Ohmsches Gesetz: unbekannter Widerstand aus der U–I-Kennlinie
Ändern Sie die Quellspannung an einem unveränderlichen unbekannten Widerstand; notieren Sie Paare (I, U) mit kleinem Instrumentenrauschen und bestimmen Sie R als Steigung der linearen Ausgleichsgeraden U(I).
Ziel des Versuchs
Das Ohmsche Gesetz U = I R für einen ohmschen Widerstand prüfen und dessen Widerstand R aus der linearen Ausgleichsgeraden der gemessenen Spannung gegen den Strom bestimmen.
Geräte
- Regelbare Gleichspannungsquelle
- Zweig des Spannungsmessers (Modell)
- Strommesser (Modell)
- Unbekannter Kohleschichtwiderstand
Versuch
Theorie
Für einen idealen Widerstand ist der Strom proportional zur angelegten Spannung: U = R·I. Der Graph U(I) ist eine Gerade durch den Ursprung mit der Steigung R (in Ohm, wenn U in Volt und I in Ampere angegeben sind).
Durchführung
- Im Stromkreis liegt ein unbekannter Widerstand R (ohmsch, Zimmertemperatur).
- Stellen Sie die Quellspannung U am Regler ein; im Schaltplan ist der ideale Arbeitspunkt I = U/R eingezeichnet.

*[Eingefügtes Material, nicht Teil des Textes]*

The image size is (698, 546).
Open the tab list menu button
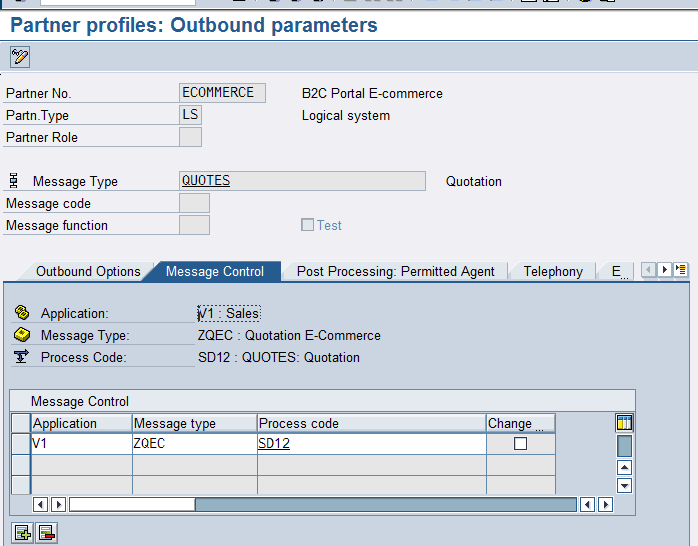pos(681,270)

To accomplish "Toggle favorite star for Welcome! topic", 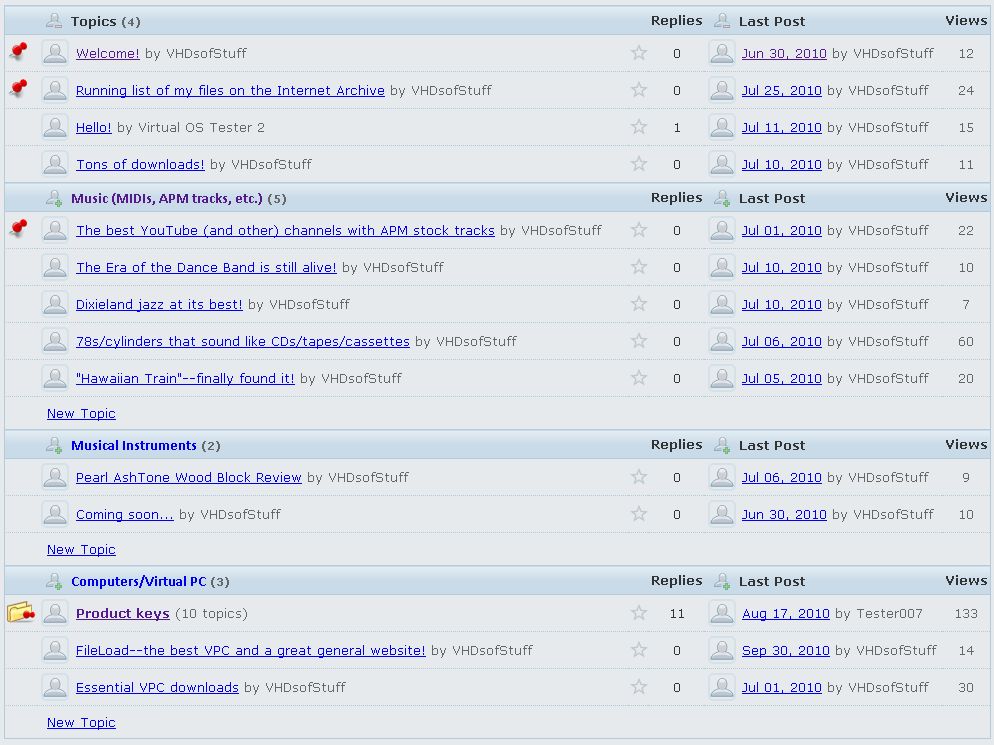I will pyautogui.click(x=639, y=53).
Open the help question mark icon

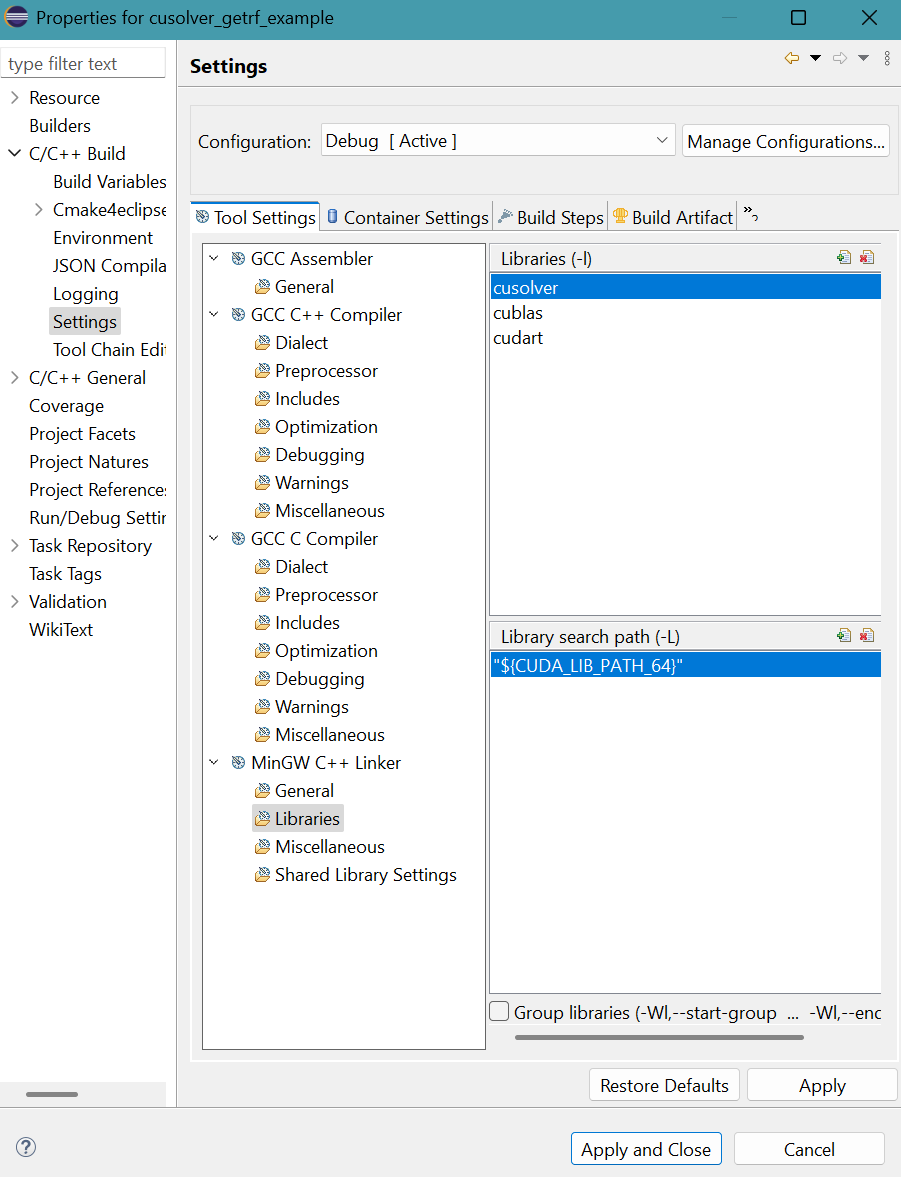[x=26, y=1148]
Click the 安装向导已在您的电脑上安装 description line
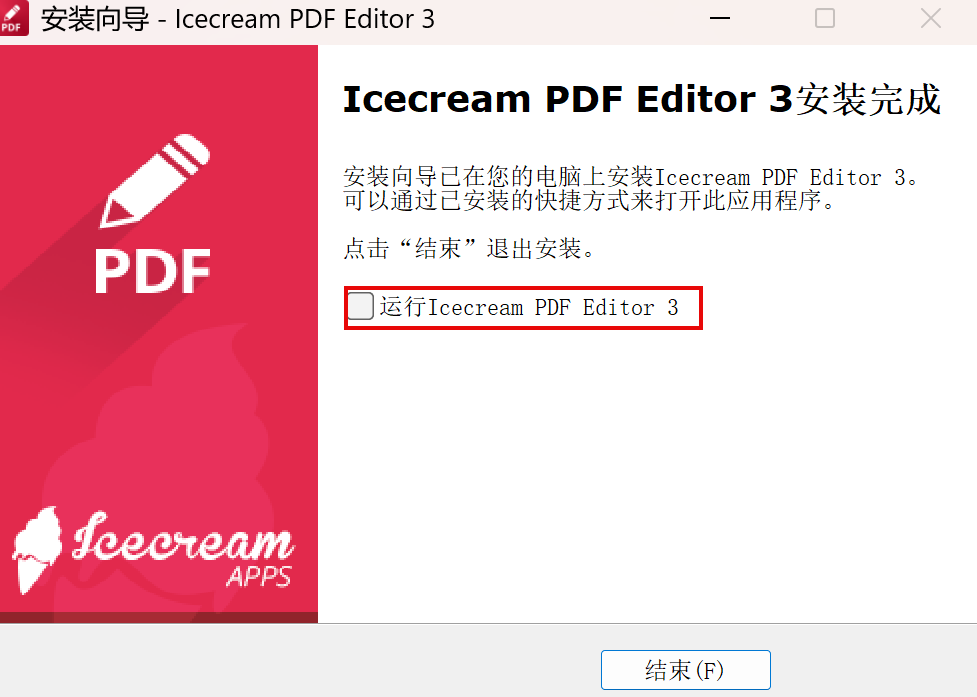The height and width of the screenshot is (697, 977). coord(631,178)
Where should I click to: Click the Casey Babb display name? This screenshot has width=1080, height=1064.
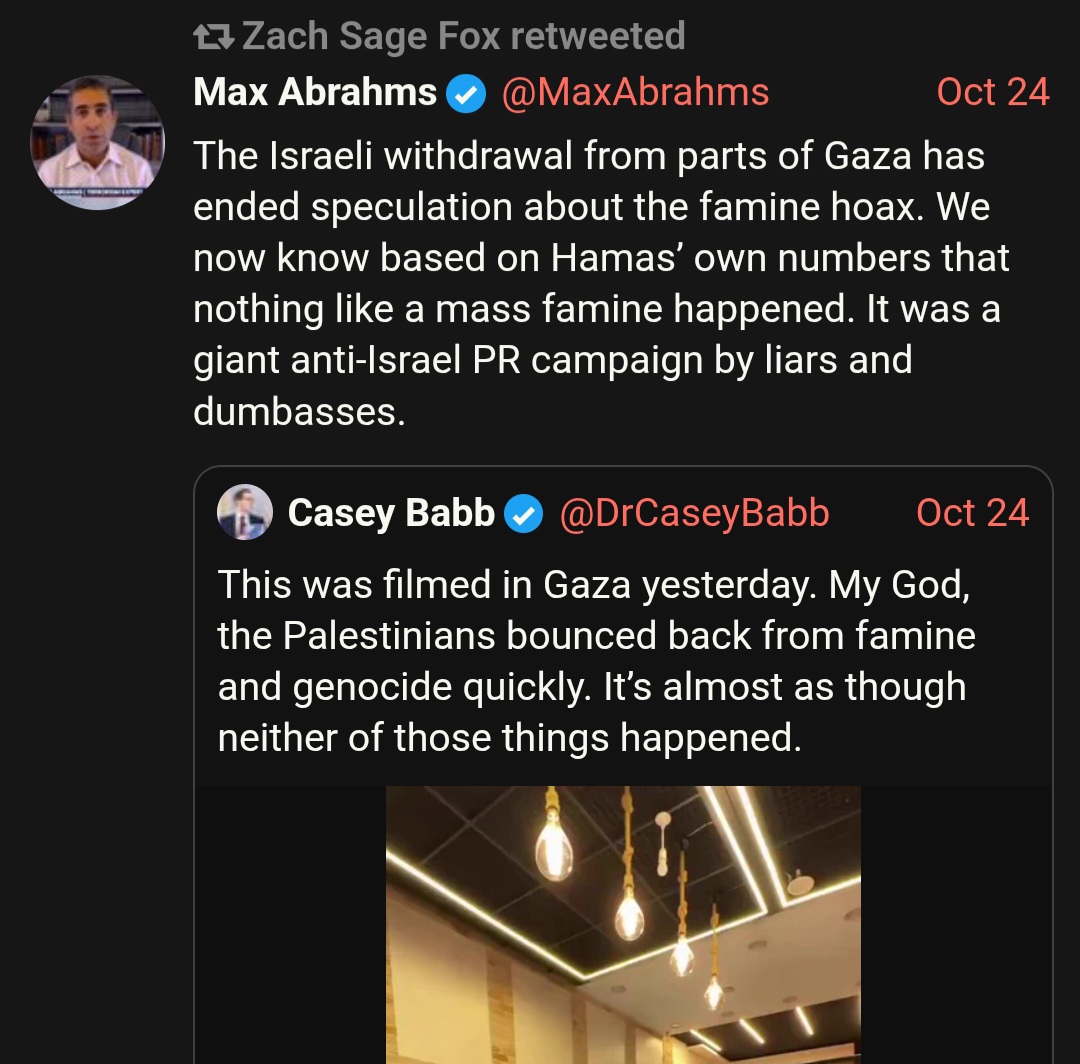coord(391,514)
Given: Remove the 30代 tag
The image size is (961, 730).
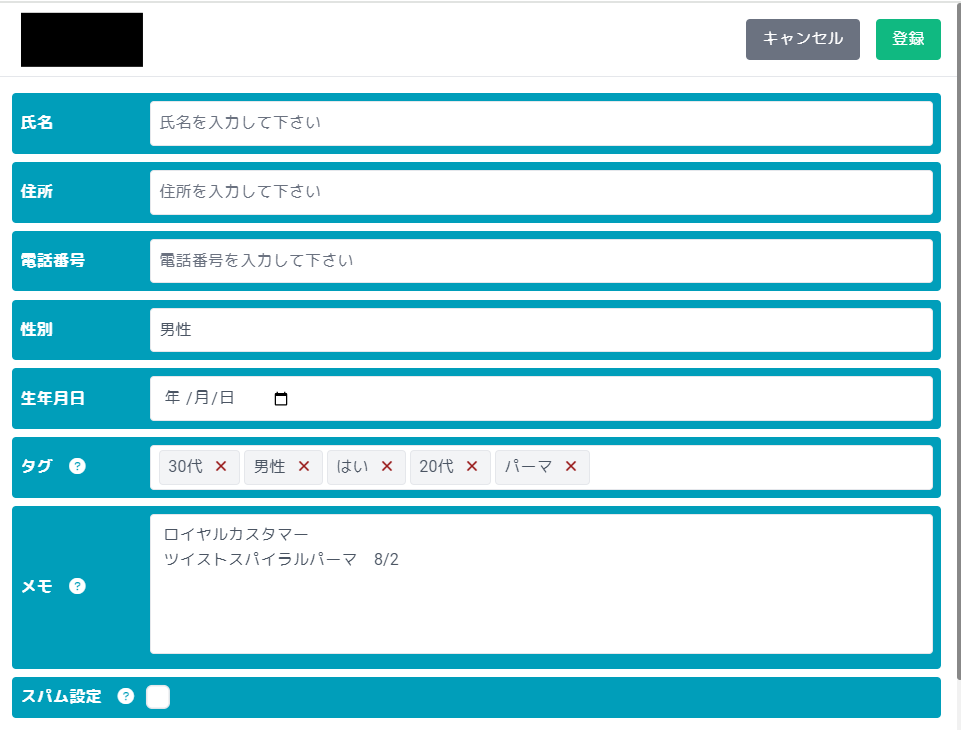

- Drücken Sie „Messwert speichern“ — in die Tabelle kommen (I, U) mit kleinem Rauschen von Spannungsmesser und Strommesser.

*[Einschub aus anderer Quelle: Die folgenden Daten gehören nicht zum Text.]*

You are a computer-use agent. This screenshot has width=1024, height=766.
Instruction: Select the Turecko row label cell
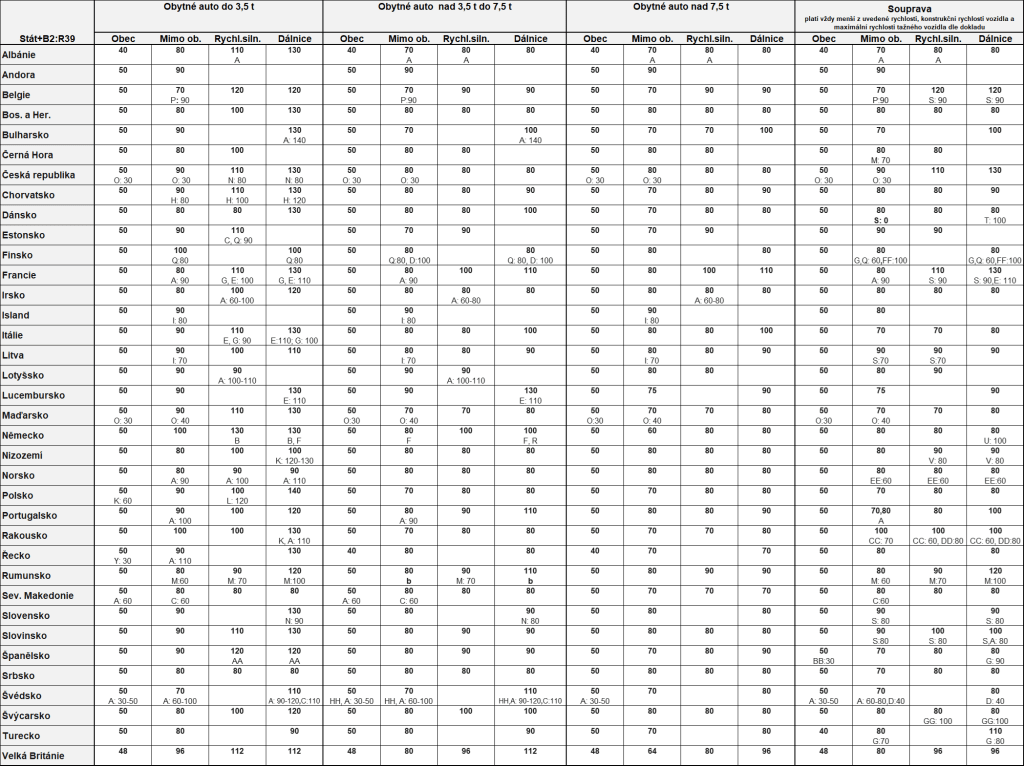47,736
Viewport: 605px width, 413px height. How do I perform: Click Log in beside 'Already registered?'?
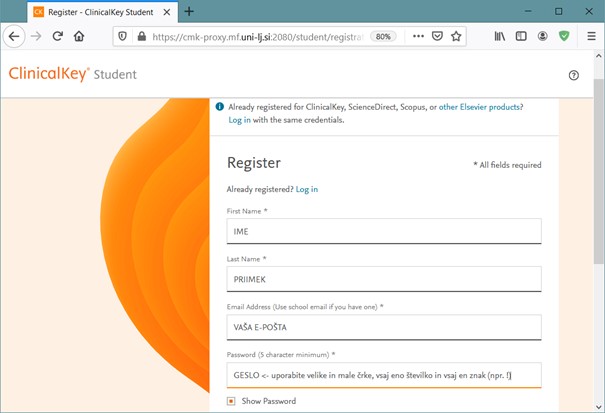coord(306,189)
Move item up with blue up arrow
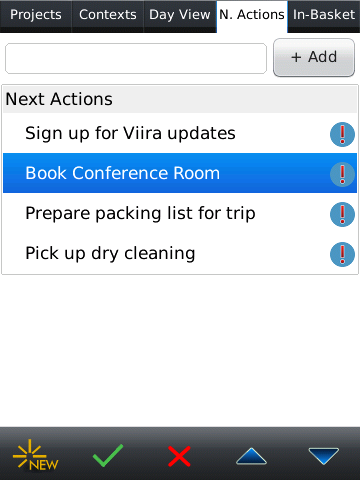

- Wiederholen Sie das für mindestens 6 verschiedene Spannungen im Bereich etwa 1–20 V, gleichmäßig über den Bereich verteilt.

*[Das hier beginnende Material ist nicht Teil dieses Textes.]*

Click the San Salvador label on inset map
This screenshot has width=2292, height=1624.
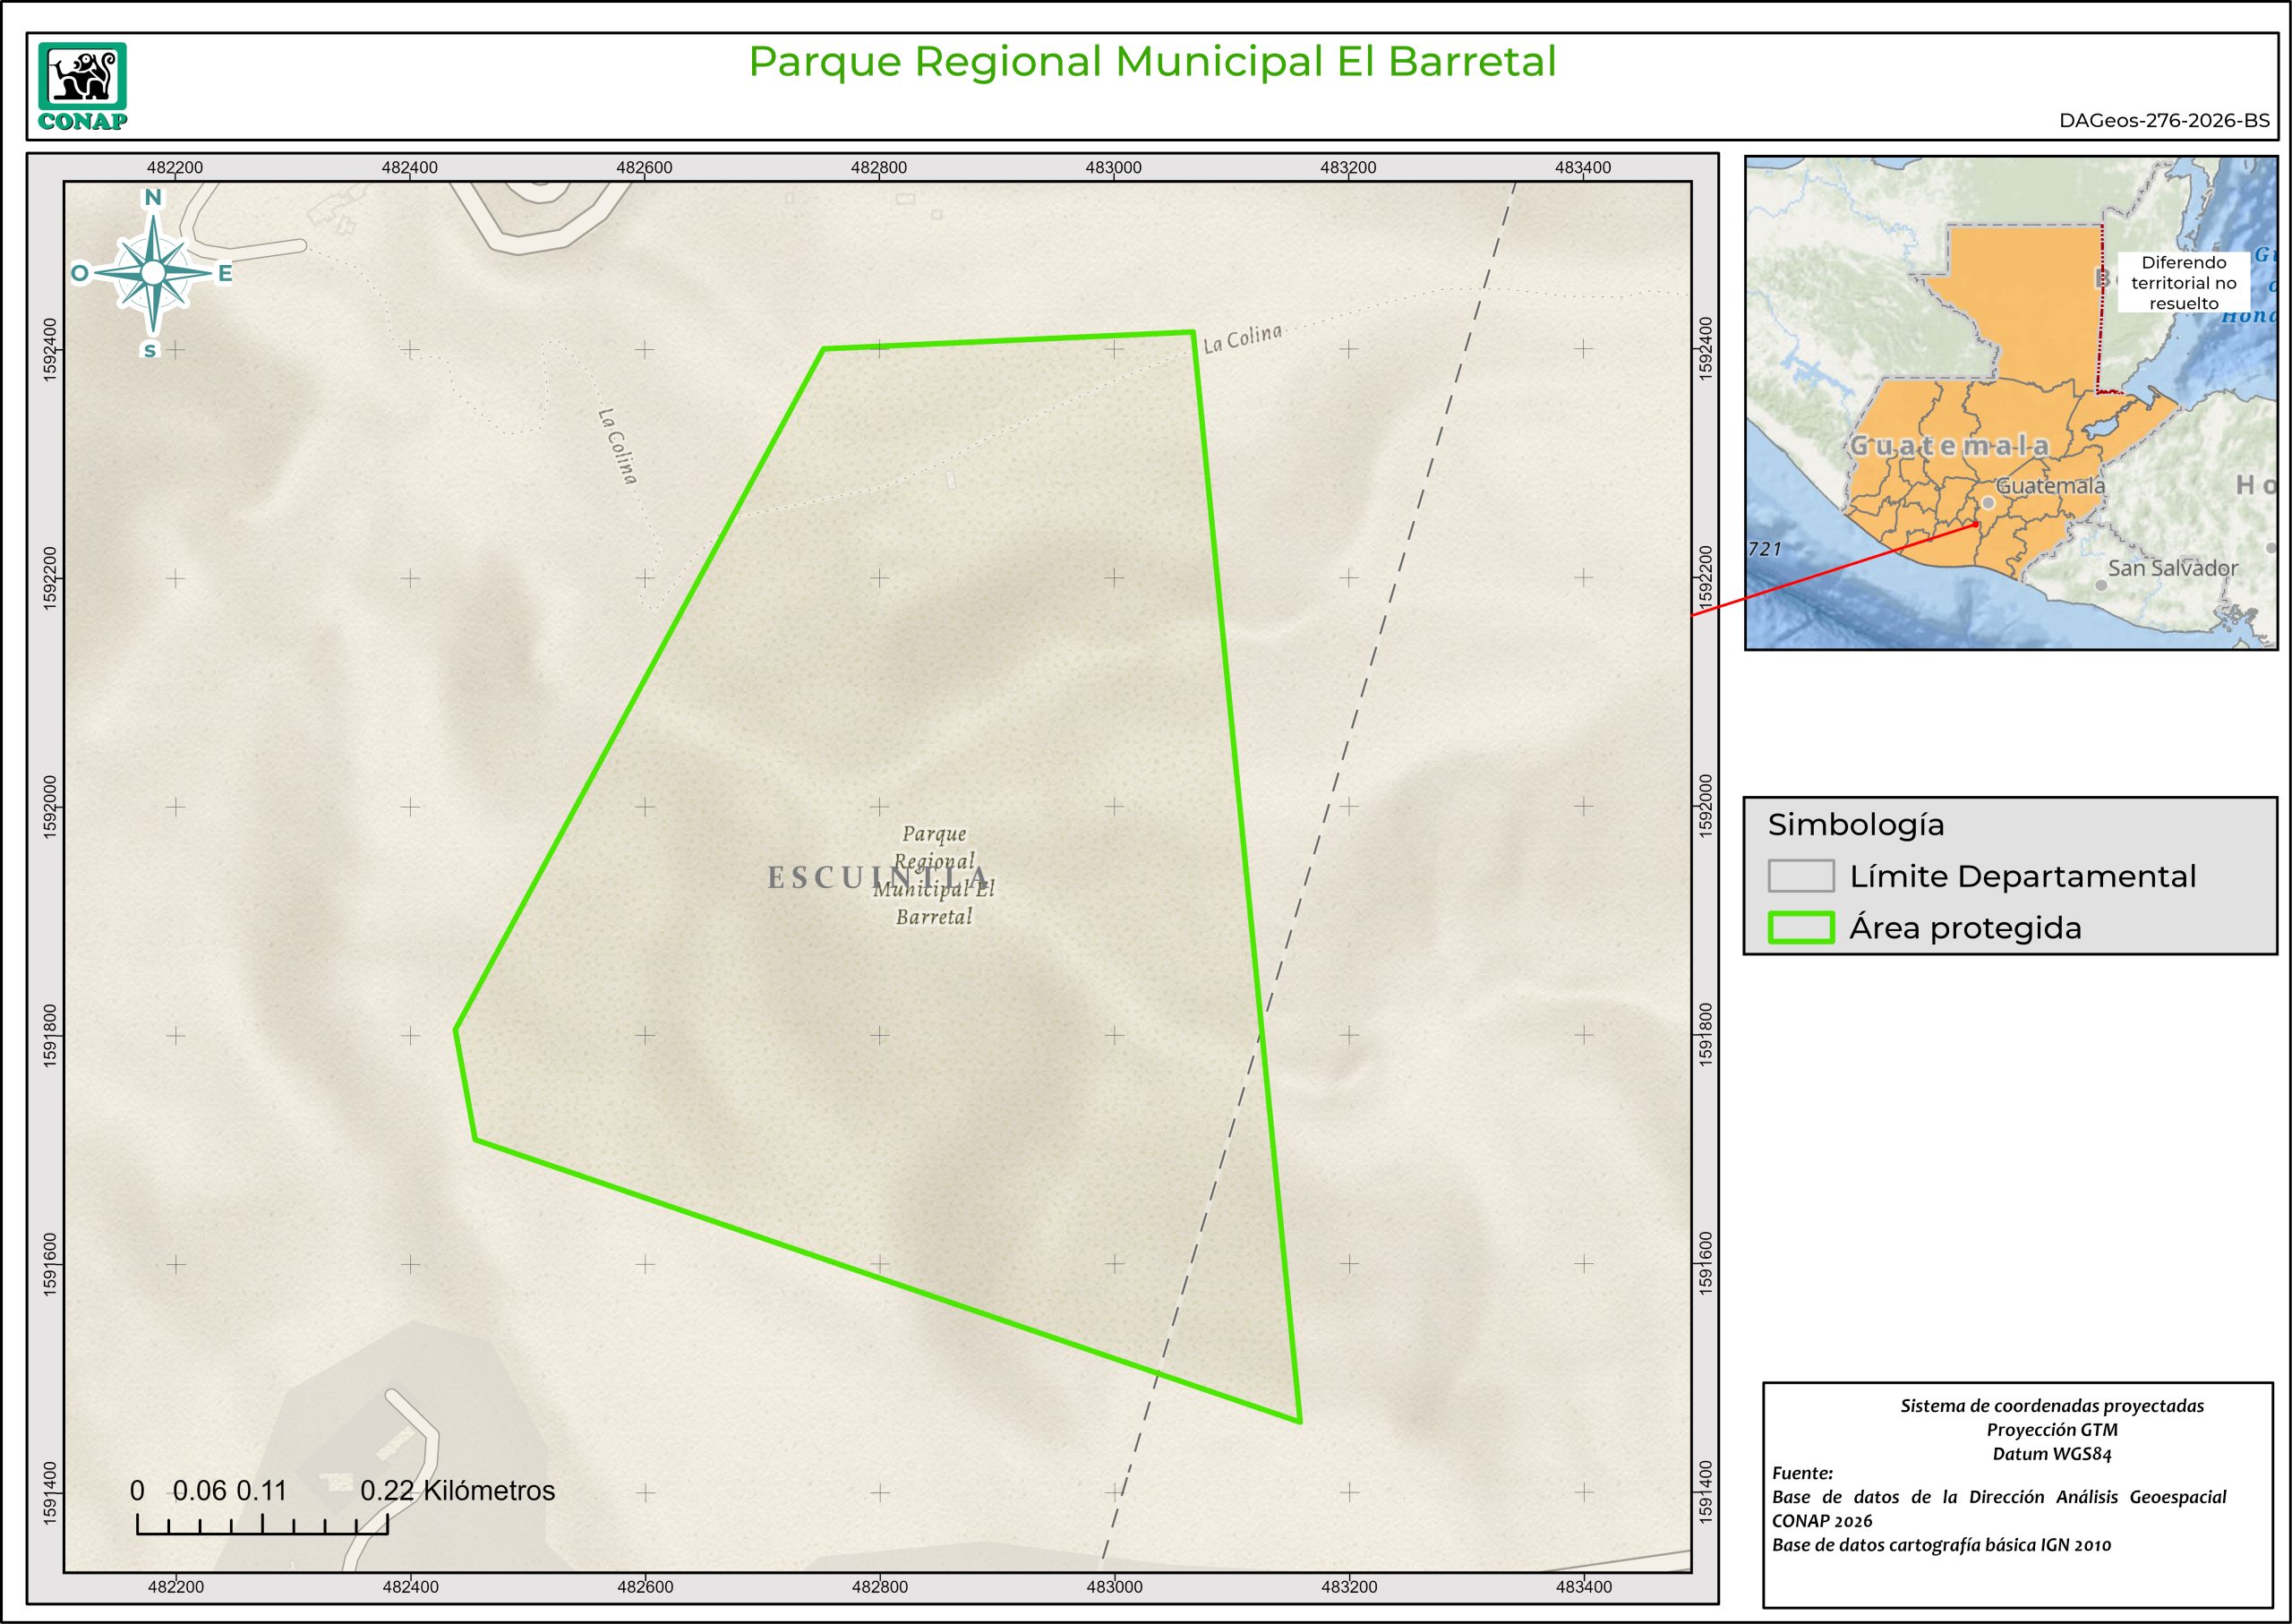tap(2172, 568)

- Prüfen Sie die lineare Ausgleichsgerade U(I): die Steigung ist gleich R; der Ordinatenabschnitt liegt nahe bei 0.
- Vergleichen Sie Ihr R mit dem Referenzwert und formulieren Sie die Schlussfolgerung.
Schlussfolgerung
Der bestimmte Widerstand stimmt mit dem Referenzwert innerhalb der Toleranz überein. Fehlerquellen: endliche Zahl der Spannungsstufen, Instrumentenrauschen und die Idealisierung eines linearen ohmschen Bauelements.